Task prompt:
Reproduce the rows unchanged, from the line containing "coordinates (82, 21)." through the end of the rows.

+===+

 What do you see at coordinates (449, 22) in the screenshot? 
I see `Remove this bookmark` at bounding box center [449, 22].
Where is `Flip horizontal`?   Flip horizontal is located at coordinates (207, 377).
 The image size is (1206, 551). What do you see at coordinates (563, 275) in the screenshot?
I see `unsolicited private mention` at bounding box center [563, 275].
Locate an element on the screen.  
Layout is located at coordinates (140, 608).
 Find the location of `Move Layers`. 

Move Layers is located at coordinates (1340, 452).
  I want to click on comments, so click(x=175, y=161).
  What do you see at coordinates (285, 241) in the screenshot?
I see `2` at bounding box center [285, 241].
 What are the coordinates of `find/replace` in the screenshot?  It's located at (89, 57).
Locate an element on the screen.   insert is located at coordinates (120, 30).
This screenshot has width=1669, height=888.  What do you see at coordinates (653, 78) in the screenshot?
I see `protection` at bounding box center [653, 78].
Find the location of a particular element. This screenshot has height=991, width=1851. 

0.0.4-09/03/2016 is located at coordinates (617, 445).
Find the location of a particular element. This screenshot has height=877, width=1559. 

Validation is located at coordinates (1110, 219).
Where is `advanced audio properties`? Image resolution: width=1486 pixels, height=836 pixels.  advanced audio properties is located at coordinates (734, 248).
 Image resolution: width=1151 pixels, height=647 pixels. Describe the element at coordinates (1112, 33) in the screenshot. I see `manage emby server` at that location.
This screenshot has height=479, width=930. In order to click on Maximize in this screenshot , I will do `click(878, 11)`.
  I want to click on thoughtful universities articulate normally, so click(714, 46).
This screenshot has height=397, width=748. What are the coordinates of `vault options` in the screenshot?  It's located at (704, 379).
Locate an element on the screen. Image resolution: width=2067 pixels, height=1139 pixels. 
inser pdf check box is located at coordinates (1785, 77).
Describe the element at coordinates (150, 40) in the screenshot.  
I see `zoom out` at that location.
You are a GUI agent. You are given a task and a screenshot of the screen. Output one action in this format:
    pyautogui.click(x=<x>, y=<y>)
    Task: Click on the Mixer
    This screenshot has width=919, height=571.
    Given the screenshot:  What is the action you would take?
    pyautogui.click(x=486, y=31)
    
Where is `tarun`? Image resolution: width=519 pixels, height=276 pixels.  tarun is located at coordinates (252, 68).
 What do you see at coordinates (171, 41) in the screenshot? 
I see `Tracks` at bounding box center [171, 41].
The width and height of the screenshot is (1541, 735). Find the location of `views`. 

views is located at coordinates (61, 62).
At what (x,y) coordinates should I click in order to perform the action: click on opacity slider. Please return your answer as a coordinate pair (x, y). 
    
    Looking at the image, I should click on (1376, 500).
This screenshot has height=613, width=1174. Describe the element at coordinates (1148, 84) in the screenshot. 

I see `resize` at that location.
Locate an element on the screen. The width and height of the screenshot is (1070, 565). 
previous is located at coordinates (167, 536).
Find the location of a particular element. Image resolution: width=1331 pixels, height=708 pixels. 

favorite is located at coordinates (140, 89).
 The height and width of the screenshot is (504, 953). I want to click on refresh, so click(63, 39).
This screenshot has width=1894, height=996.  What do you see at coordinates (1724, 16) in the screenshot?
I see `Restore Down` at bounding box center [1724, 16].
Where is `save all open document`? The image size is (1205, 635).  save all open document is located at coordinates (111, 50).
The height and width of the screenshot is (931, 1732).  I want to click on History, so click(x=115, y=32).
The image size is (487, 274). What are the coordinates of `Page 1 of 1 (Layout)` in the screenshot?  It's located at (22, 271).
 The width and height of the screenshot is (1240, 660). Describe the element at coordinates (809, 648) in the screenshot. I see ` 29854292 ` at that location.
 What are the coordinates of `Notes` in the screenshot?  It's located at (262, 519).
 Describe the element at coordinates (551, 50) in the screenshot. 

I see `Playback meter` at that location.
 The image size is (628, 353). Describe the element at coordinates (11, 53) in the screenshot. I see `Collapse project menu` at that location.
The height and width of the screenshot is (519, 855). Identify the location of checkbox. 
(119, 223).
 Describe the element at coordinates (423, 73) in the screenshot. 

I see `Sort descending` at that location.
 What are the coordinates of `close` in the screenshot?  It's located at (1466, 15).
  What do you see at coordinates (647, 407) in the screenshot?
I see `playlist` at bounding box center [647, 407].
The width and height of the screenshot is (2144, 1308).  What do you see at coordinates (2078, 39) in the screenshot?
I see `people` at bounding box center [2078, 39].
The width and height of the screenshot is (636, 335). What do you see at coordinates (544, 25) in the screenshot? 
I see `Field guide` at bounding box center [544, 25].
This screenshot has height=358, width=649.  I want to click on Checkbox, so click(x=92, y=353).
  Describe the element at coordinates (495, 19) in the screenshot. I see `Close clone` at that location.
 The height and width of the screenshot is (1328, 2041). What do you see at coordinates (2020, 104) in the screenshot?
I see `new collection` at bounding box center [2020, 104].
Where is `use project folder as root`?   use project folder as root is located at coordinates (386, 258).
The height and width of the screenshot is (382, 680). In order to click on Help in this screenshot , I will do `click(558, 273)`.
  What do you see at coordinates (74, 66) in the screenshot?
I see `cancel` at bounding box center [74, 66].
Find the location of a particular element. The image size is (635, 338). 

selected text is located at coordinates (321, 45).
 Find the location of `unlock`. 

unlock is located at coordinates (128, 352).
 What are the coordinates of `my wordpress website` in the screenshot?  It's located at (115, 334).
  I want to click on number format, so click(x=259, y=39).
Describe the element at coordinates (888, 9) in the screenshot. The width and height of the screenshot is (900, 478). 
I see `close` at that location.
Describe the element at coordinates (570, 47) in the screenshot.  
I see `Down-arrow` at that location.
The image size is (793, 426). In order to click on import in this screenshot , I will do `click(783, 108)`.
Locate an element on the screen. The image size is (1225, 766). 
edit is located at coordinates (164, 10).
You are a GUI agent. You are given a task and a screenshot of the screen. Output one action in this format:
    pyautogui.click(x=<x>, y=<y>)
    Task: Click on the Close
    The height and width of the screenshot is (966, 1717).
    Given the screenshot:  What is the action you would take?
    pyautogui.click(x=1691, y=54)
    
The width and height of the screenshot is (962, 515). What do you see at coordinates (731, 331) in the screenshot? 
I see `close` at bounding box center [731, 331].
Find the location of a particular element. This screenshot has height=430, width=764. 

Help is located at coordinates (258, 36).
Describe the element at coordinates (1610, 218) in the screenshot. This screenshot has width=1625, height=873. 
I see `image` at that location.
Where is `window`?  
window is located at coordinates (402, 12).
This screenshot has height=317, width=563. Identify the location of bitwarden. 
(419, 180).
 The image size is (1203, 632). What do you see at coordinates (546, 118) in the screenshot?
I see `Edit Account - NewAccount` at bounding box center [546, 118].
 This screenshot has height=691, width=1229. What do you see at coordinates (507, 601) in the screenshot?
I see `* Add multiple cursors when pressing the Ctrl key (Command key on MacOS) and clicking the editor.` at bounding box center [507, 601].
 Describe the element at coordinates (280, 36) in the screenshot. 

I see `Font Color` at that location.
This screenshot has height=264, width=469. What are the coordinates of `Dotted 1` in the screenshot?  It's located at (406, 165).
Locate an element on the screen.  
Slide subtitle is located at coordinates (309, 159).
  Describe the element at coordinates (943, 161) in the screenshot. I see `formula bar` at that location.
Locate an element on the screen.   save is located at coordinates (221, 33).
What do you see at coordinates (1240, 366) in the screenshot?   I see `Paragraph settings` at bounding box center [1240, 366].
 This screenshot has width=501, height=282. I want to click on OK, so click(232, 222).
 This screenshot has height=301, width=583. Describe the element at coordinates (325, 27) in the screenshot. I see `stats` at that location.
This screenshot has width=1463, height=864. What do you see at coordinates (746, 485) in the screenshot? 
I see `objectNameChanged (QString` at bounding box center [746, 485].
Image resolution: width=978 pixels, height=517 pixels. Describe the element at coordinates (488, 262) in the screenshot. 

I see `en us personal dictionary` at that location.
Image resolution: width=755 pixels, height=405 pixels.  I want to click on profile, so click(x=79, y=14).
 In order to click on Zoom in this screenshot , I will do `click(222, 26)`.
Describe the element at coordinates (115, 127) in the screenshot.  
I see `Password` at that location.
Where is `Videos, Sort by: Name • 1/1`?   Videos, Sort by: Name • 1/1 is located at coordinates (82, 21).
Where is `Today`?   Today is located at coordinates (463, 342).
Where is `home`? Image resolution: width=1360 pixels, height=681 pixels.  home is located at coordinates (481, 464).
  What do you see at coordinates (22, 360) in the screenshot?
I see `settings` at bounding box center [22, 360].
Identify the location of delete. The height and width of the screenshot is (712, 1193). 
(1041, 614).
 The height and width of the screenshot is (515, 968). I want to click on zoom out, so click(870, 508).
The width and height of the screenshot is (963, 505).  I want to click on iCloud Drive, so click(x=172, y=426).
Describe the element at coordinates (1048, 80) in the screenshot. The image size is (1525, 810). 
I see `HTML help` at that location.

+===+

Result for this exercise:
Where is `Videos, Sort by: Name • 1/1`?   Videos, Sort by: Name • 1/1 is located at coordinates (82, 21).
Where is `Today`?   Today is located at coordinates (463, 342).
Where is `home`? Image resolution: width=1360 pixels, height=681 pixels.  home is located at coordinates (481, 464).
  What do you see at coordinates (22, 360) in the screenshot?
I see `settings` at bounding box center [22, 360].
Identify the location of delete. The height and width of the screenshot is (712, 1193). 
(1041, 614).
 The height and width of the screenshot is (515, 968). I want to click on zoom out, so click(870, 508).
The width and height of the screenshot is (963, 505).  I want to click on iCloud Drive, so click(x=172, y=426).
Describe the element at coordinates (1048, 80) in the screenshot. The image size is (1525, 810). 
I see `HTML help` at that location.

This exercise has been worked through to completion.